As fun as it can be to burrow down in historical recipe collections, as a hobby, it has its dangers: Mindlessly recreating recipes of the dead and famous can look a lot like fetishizing the eating habits of old, white men. Desserts, a critic might point out, are one of the safer and sanitized ways of interacting with human history.

But any history can be sanitized, and in fact a careful perusal of historical recipe collections can be as responsible a way as any of engaging with the past.

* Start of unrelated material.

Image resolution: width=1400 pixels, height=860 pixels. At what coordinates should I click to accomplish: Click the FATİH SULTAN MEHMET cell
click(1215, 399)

To an alert reader, far from whitewashing the nation's record, these collections are a window into these social prejudices and inequalities. One can read much of the social history of the United States--immigration, slavery, industrialization, Civil Rights--in its food. Jefferson's macaroons and Martha Washington's "great cake" were undoubtedly fashioned, most of the time, not by presidents' or presidents' wives' hands, or even their servants' hands, but by slave hands. Take a close look at Jefferson's recipe below: Though written partly in French (probably indicating the involvement of Honoré Julien, who also trained several of the Monticello slaves to make his recipes) the recipe requires blanching, peeling, and pounding almonds into a homemade paste, and then whipping egg whites into them with a wooden spoon until stiff. Seasoned home bakers will immediately realize what a task that is--modern recipes use finer, premade paste (courtesy of today's factories) and whip the egg whites separately with a whisk (still very labor-intensive) or a machine. When I gave up on authenticity and turned to an egg beater, I heard the engine whine in protest trying to shift the almonds with the whites.

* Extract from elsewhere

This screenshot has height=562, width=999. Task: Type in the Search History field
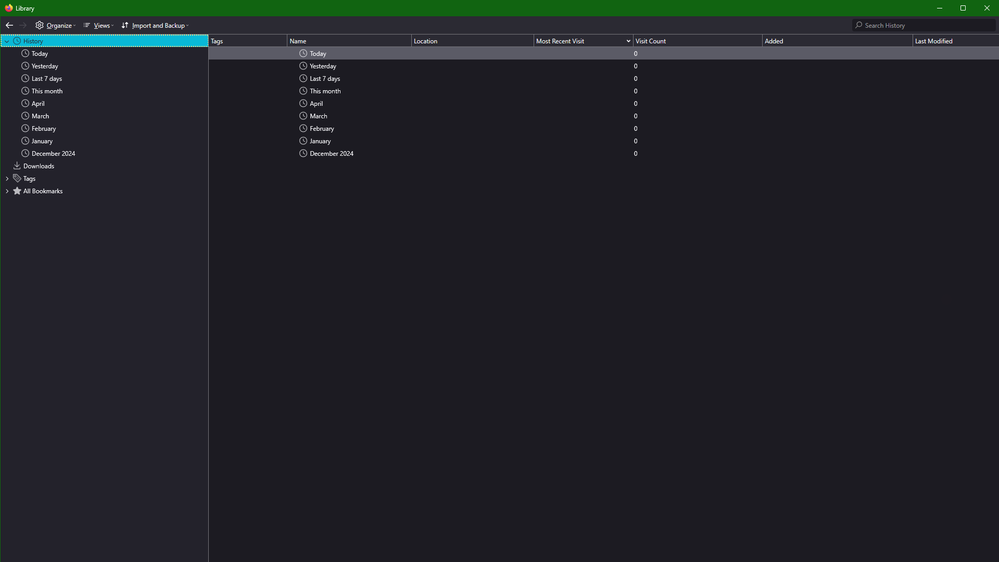pyautogui.click(x=925, y=25)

Neither will readers of The Congressional Club Cook Book of 1927 find recipes from the families of black representatives and senators: There were none. After a historic first round of black legislators during Reconstruction, the Capitol was returned to its former whiteness for over two decades, the House only gaining one black representative finally in 1929. Though senator Blanche Bruce, the second African American in the Senate (1875-81), and the only American senator ever to be born a slave, was according to his biographer a renowned entertainer and gourmand, I could find no recipes connected to his household in any available collections.

In fact, the first reference I could find to any racially diverse political cookbook was in 1972, when a Miami News columnist wrote of "Mrs. Edward Brooke's Torte Pasqualina" being included in "The Republicans' Gourmet Recipes for Happy Dining."

The very name "Mrs. Edward Brooke" points to another feature of these recipes: Many reflect the traditional household division of labor, where food was the concern of women--women whose recipes were made famous because of the public lives their husbands led (and which were foreclosed to them). In fact, though almost every recipe in 1927 Congressional Club Cook Book was submitted by women (The King of Spain, who took a personal interest and submitted a "Tortilla a la Espanola," was among a small minority), not a single married woman has her own given name printed. Instead, they are credited, as was customary at the time, but their formal, social names: Mrs. Calvin C. Coolidge, Mrs. John C. Allen, etc.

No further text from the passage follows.